I was surprised to read a couple recent postings that made oblique references to supposed allegations that Brett Kavanaugh, President Bush’s outstanding nominee to the U.S. Court of Appeals for the D.C. Circuit, might have engaged in leaks while working for Ken Starr’s independent-counsel investigation. It appears that some conservative radio commentators have been defending Kavanaugh against such supposed allegations. In fact, from what I have been able to determine, there is absolutely no “leak issue” concerning Kavanaugh.
I am reliably informed by a knowledgeable source that no one in the Senate or in the left-wing activist groups opposing the president’s judicial nominations has ever alleged any leaks by Kavanaugh. People for the [Un-]American Way’s lengthy screed against Kavanaugh’s nomination criticizes Kavanaugh for being a “Starr protégé” and, in reminding readers what a bad, bad man the admirable Starr was, asserts that “secret grand jury information was intentionally leaked by Starr’s office.” But, notwithstanding PAW’s general willingness to make elaborate leaps, its report does not in any way allege or even insinuate that Kavanaugh was responsible for any such leaks.

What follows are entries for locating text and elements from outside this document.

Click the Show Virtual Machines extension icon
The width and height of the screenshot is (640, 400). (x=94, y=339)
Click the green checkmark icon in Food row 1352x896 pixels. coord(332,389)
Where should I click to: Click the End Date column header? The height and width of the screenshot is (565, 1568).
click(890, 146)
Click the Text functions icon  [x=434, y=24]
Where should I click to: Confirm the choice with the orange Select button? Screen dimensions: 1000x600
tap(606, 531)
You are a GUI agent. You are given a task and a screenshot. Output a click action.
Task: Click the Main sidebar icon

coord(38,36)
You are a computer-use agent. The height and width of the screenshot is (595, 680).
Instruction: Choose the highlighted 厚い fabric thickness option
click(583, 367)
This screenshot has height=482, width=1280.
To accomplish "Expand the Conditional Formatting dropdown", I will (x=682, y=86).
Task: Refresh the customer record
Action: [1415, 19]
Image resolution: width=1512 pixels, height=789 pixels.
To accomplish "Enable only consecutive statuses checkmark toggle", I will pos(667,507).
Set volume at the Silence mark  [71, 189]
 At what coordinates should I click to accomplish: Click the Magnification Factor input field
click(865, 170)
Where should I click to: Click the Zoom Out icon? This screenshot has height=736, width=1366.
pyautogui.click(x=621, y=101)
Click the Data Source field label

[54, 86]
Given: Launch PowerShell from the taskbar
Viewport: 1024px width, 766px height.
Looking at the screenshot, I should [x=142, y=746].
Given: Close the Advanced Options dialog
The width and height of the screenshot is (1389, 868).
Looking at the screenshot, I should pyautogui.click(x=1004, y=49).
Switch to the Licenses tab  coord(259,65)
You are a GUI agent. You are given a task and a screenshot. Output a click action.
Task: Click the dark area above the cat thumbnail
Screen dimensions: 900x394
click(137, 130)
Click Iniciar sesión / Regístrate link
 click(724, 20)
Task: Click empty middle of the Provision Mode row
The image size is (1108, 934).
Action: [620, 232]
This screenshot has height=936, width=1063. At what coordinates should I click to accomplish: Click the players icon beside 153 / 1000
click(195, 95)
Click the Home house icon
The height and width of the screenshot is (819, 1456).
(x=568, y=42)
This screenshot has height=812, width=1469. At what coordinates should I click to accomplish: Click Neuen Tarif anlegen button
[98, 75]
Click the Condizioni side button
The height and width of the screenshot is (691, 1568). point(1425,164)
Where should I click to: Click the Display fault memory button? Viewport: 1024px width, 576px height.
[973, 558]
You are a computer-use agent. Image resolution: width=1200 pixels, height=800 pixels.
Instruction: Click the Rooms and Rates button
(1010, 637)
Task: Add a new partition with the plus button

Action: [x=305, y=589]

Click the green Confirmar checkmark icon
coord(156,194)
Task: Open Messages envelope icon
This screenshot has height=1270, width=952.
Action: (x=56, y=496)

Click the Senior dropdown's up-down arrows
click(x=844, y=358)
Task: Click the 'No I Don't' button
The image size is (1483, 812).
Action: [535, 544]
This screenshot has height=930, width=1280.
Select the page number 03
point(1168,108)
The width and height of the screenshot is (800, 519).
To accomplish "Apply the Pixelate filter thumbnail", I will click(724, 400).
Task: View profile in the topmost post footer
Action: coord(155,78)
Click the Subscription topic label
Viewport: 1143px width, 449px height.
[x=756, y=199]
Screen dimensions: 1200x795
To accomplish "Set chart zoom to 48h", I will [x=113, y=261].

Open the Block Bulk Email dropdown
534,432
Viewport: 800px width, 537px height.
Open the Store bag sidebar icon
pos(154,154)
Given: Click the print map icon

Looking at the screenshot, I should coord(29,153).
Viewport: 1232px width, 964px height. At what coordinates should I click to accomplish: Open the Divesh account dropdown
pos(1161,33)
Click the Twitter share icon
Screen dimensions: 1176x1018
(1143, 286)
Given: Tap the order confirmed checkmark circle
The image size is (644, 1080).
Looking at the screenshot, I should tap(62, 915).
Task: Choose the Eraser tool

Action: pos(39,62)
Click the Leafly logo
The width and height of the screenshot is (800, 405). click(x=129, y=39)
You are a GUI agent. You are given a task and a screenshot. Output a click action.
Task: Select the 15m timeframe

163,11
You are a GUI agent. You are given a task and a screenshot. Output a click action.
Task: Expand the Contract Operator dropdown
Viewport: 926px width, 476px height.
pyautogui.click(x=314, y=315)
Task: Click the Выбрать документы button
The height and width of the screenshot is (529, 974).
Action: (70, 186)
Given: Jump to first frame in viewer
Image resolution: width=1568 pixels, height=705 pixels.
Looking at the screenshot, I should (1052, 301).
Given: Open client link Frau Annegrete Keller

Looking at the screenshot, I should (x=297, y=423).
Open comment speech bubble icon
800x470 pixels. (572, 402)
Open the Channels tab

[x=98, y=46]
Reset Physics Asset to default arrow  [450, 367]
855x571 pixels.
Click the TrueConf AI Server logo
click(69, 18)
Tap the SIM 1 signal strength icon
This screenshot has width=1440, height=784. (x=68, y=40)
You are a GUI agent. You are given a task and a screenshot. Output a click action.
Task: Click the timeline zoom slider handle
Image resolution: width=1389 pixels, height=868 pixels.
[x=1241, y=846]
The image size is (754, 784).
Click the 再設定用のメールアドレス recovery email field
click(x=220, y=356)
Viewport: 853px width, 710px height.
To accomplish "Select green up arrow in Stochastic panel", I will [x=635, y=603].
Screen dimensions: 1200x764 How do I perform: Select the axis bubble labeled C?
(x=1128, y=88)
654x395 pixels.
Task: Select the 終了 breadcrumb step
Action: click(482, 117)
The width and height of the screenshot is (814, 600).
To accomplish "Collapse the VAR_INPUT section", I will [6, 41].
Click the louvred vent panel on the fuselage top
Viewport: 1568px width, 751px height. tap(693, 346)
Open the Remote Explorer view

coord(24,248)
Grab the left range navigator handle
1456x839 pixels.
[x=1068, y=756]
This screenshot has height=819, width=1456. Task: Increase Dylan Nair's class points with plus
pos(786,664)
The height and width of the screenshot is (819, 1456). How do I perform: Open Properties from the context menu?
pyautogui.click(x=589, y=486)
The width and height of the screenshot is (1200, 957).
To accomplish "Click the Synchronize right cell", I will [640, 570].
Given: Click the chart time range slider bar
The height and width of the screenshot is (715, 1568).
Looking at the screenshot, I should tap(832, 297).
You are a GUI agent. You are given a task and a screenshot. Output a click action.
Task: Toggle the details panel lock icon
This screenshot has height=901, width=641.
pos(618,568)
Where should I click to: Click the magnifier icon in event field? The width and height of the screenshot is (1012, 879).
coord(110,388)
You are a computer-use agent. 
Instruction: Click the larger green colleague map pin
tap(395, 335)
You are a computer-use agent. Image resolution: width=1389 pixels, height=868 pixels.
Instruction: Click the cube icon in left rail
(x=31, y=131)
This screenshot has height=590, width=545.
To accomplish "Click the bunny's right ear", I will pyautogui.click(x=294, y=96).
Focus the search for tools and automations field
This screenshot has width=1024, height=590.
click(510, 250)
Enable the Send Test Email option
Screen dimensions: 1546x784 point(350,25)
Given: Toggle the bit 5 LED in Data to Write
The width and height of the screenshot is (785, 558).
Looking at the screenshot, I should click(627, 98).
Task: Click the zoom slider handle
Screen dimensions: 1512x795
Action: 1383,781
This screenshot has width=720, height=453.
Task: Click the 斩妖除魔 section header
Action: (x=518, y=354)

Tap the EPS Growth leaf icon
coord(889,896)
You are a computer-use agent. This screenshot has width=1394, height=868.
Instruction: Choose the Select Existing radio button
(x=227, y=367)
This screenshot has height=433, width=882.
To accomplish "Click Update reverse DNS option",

I am also reliably informed that any such allegations would be entirely baseless.
It is of course possible that, somewhere in the murky miasma of the loony left, someone is flinging such allegations against Kavanaugh. (It is also possible that Michael Moore and Oliver Stone are collaborating on a new pseudo-documentary implicating Kavanaugh in JFK’s assassination.) But it would be a serious disservice to Kavanaugh to give any such allegations any currency. Among other things, one can easily imagine Senate Democrats claiming that some new buzz about supposed leaks requires further investigation and delay.
Brett Kavanaugh was nominated nearly two years ago, on July 25, 2003. His Judiciary Committee hearing occurred more than one year ago, on April 27, 2004. It is long past time for this outstanding nominee to be confirmed.